Stored data
## BEGIN
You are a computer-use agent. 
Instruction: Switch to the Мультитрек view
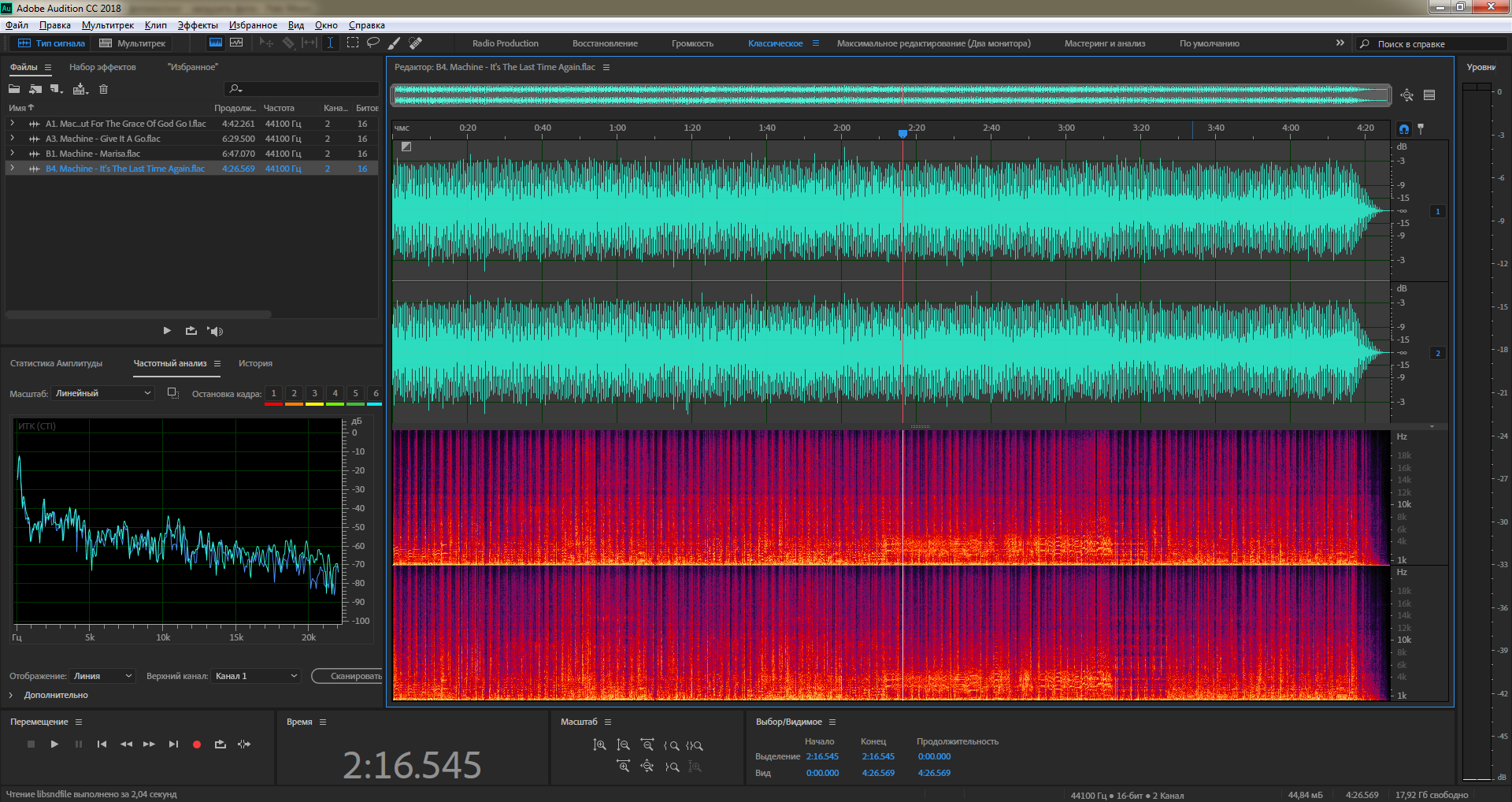point(133,43)
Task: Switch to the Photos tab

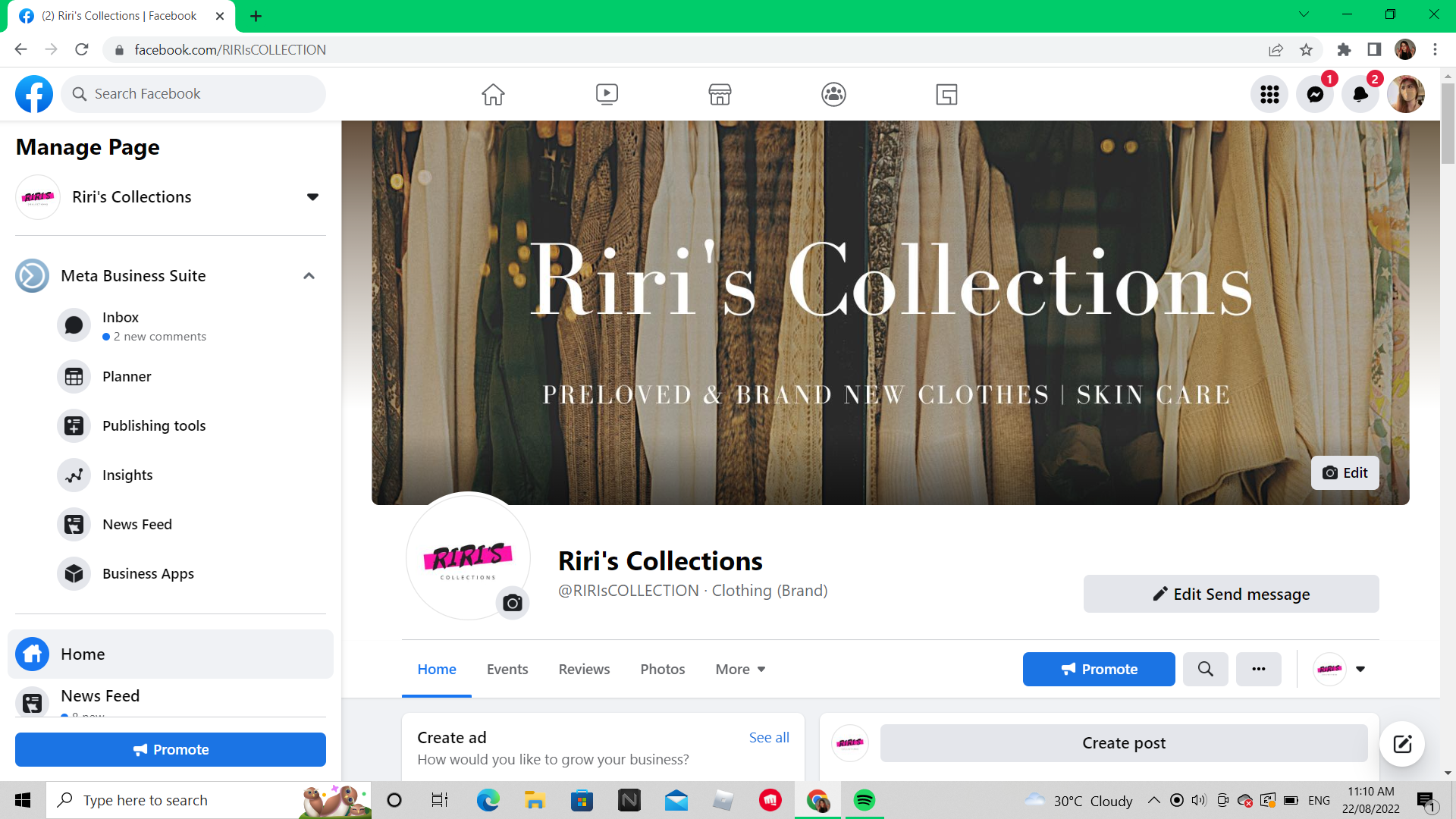Action: 662,669
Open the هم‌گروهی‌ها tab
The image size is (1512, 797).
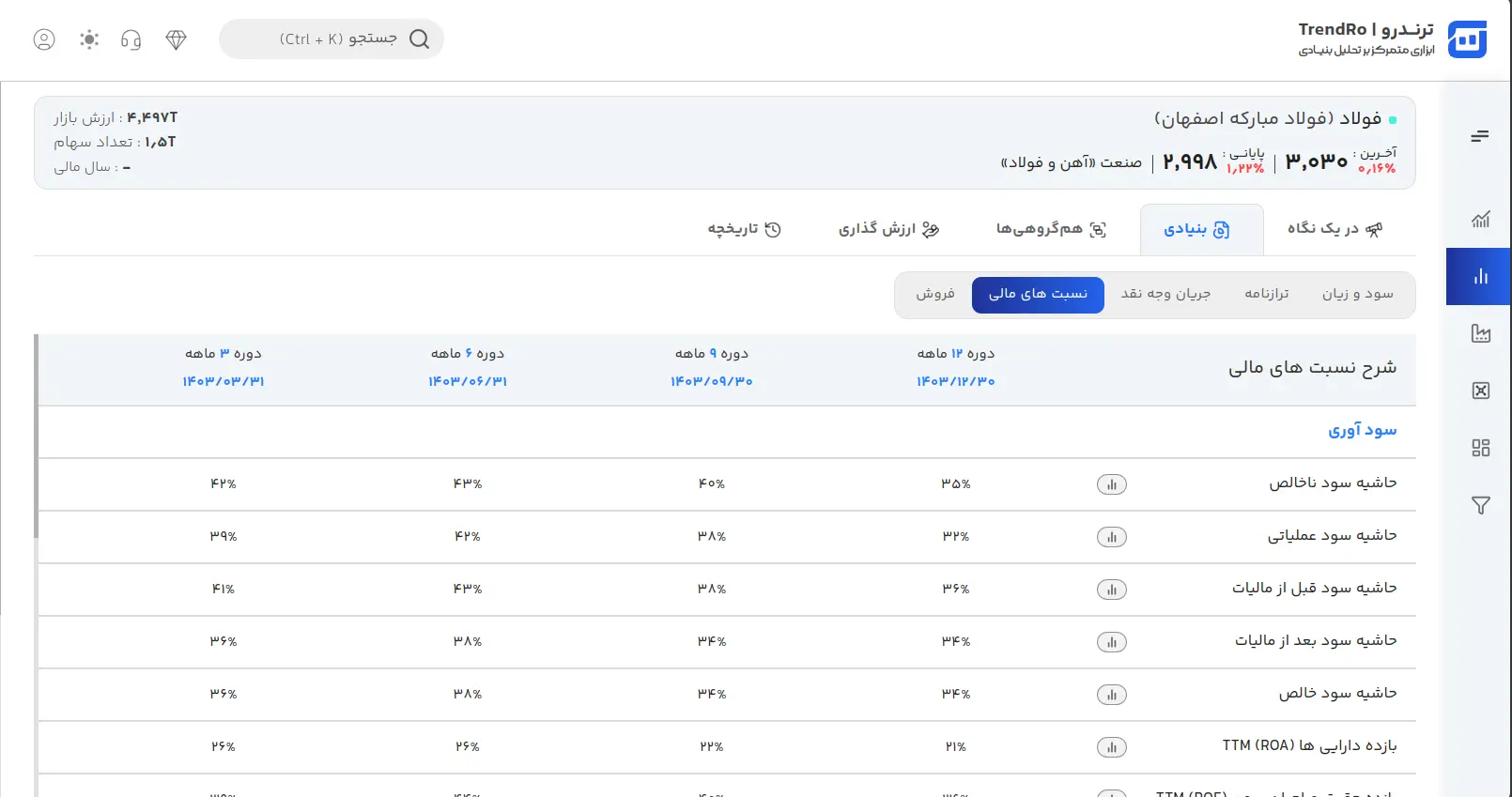coord(1050,229)
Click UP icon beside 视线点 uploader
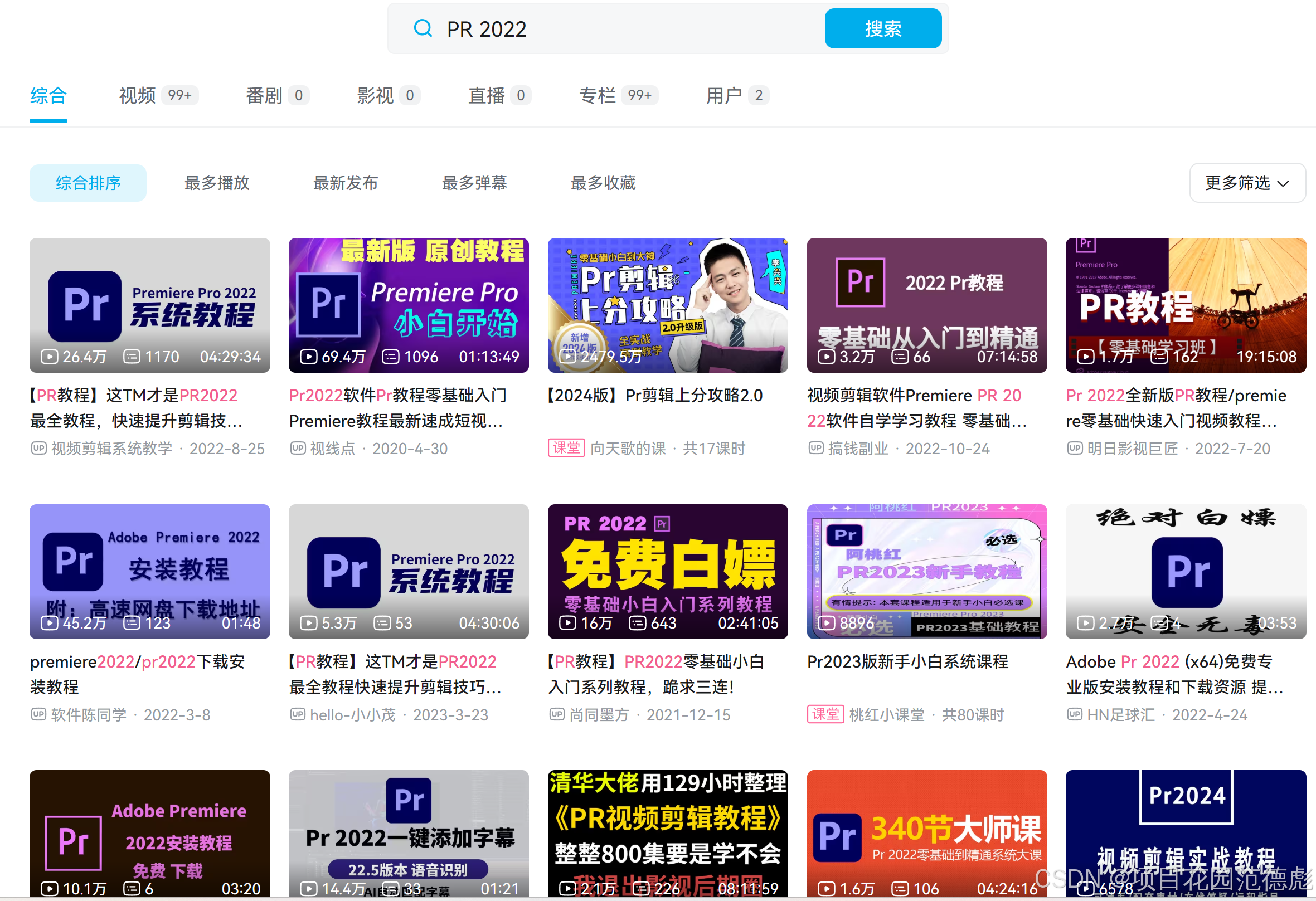Image resolution: width=1316 pixels, height=901 pixels. click(x=298, y=448)
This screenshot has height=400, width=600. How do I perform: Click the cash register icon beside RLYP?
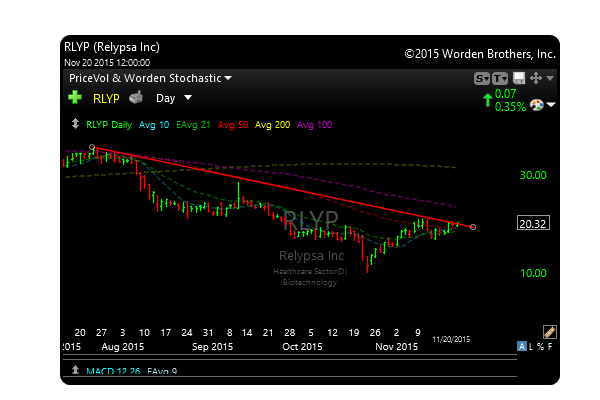point(136,98)
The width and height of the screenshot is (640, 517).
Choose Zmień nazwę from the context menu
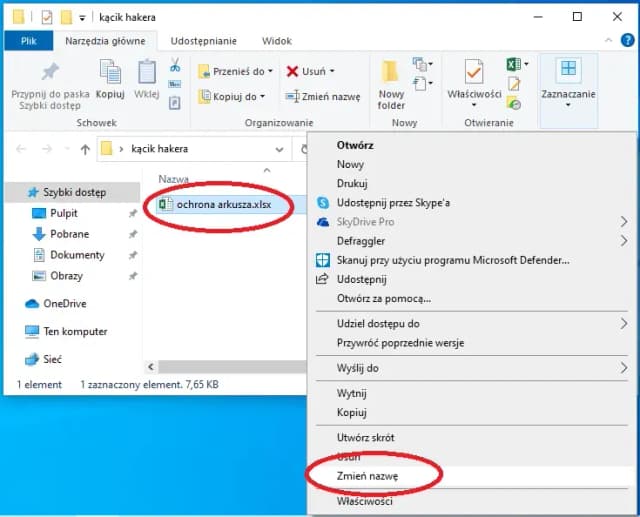coord(368,477)
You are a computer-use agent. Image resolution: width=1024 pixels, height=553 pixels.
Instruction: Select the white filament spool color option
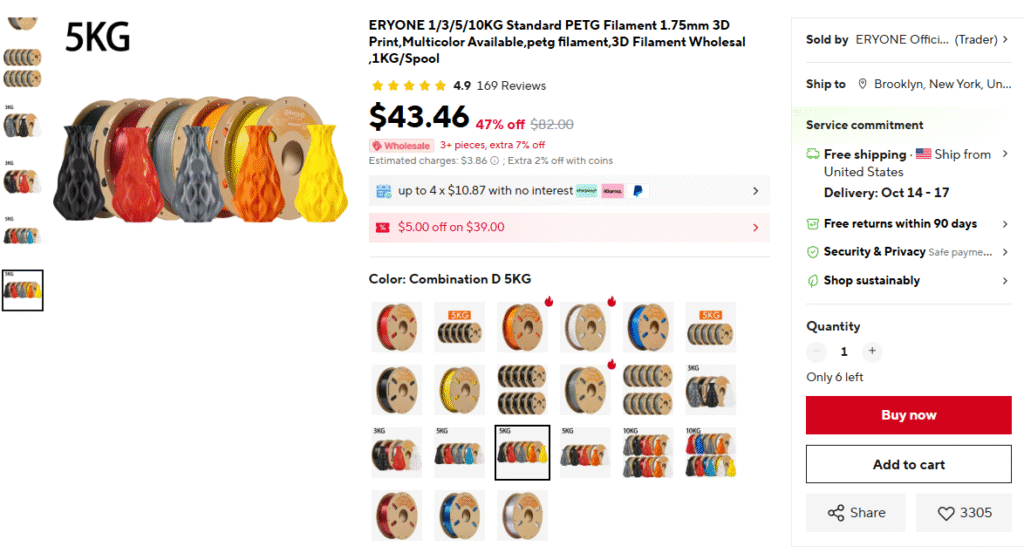tap(584, 327)
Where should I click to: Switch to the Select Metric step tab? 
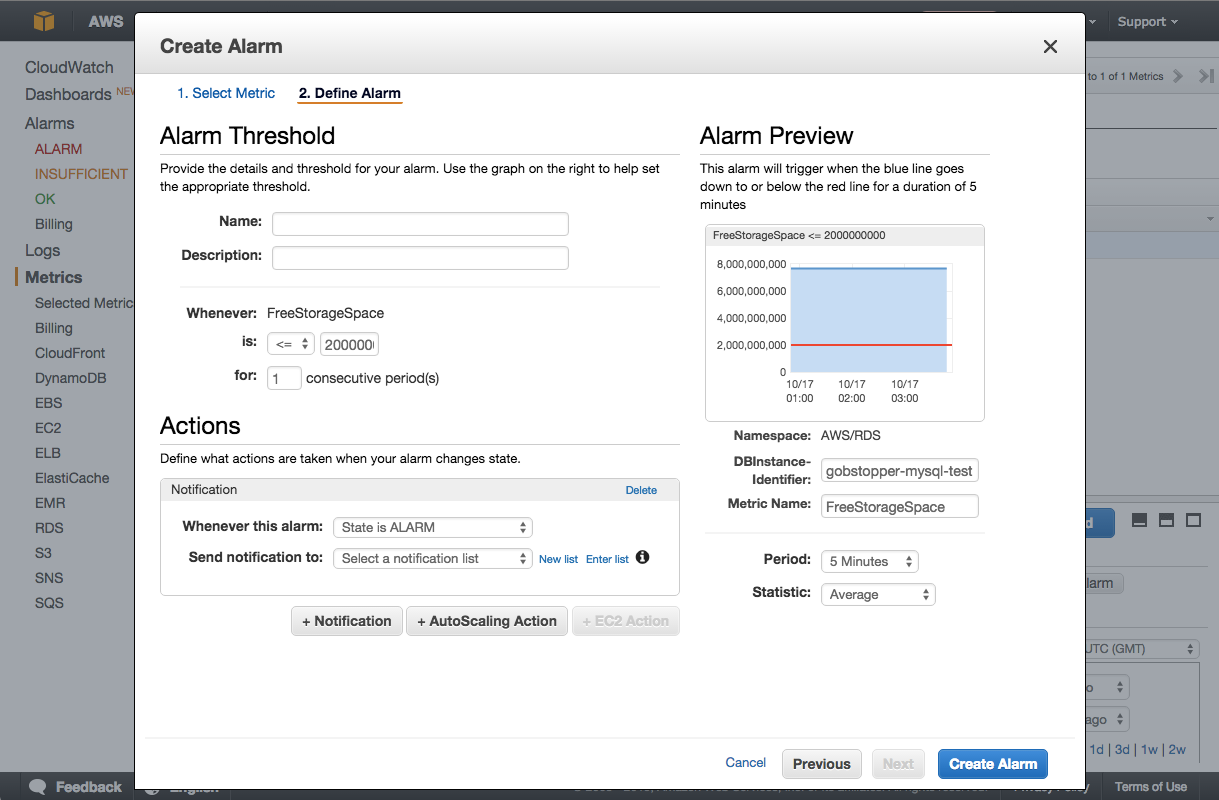point(226,93)
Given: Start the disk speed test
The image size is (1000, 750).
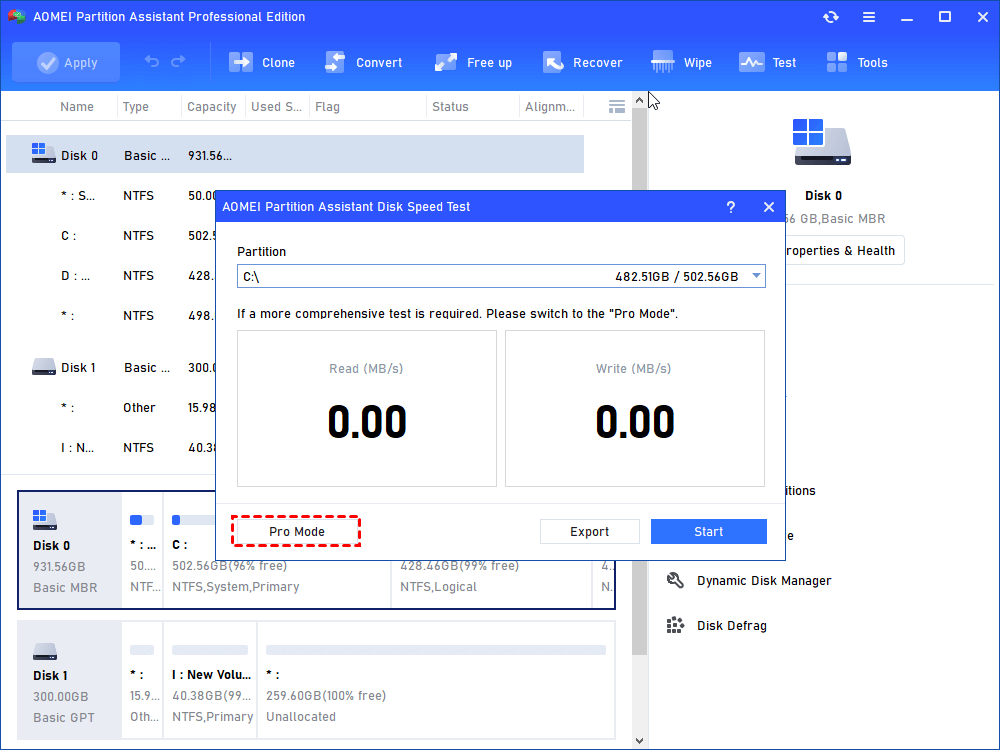Looking at the screenshot, I should pyautogui.click(x=708, y=532).
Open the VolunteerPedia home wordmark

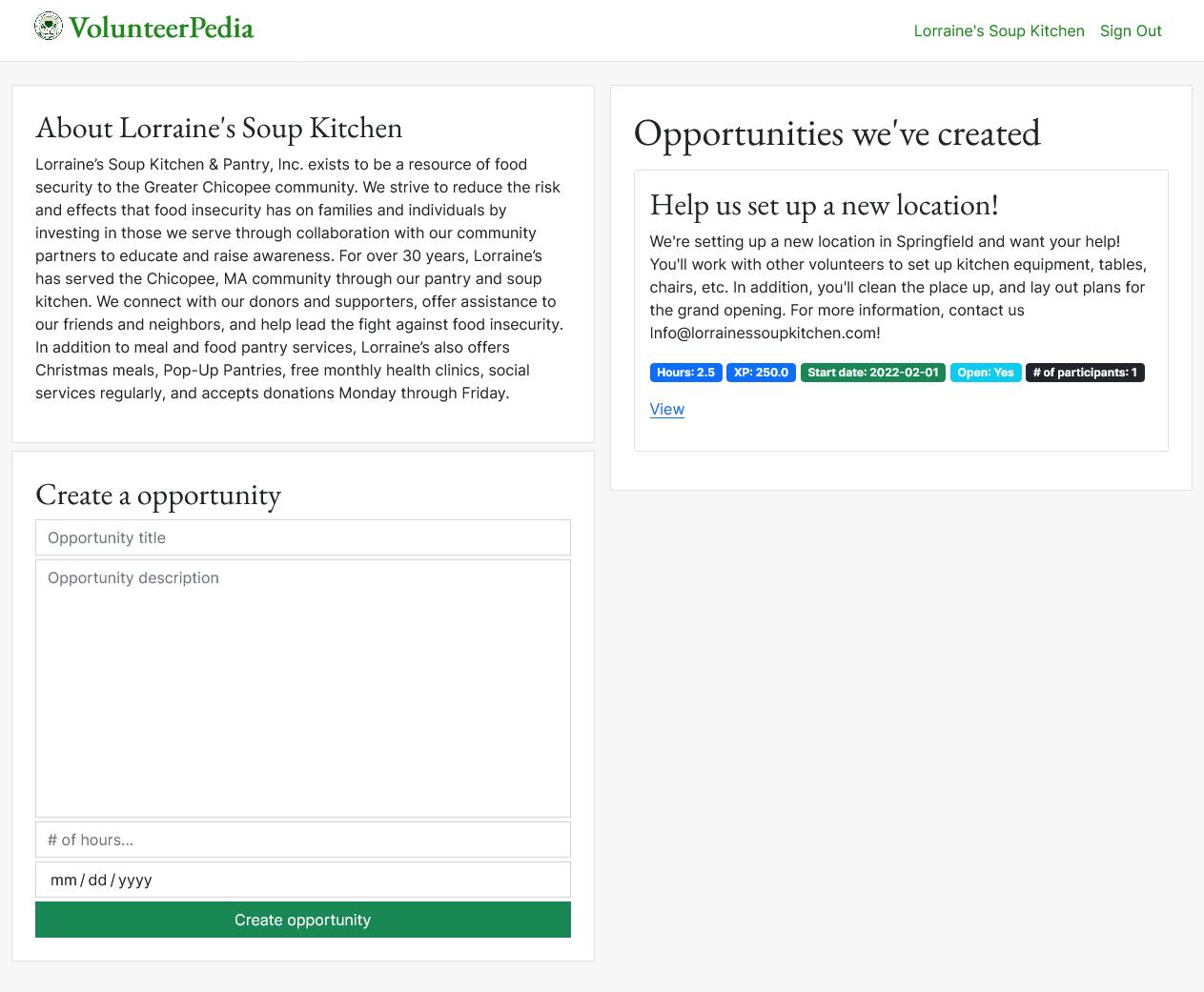161,28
## END
Task description → Give everything in the listing from the line containing "Where should I" down to the line containing "Looking at the", both included, as a Markdown table with the columns Row and Line, one numbered row per line and blank lines omitted. Leave the pictures out of the answer.

The answer →
| Row | Line |
|---|---|
| 1 | Where should I click to: Switch to the Select Metric step tab?  |
| 2 | point(226,93) |
| 3 | Given: Start the disk speed test |
| 4 | The image size is (1000, 750). |
| 5 | Looking at the screenshot, I should pyautogui.click(x=708, y=532). |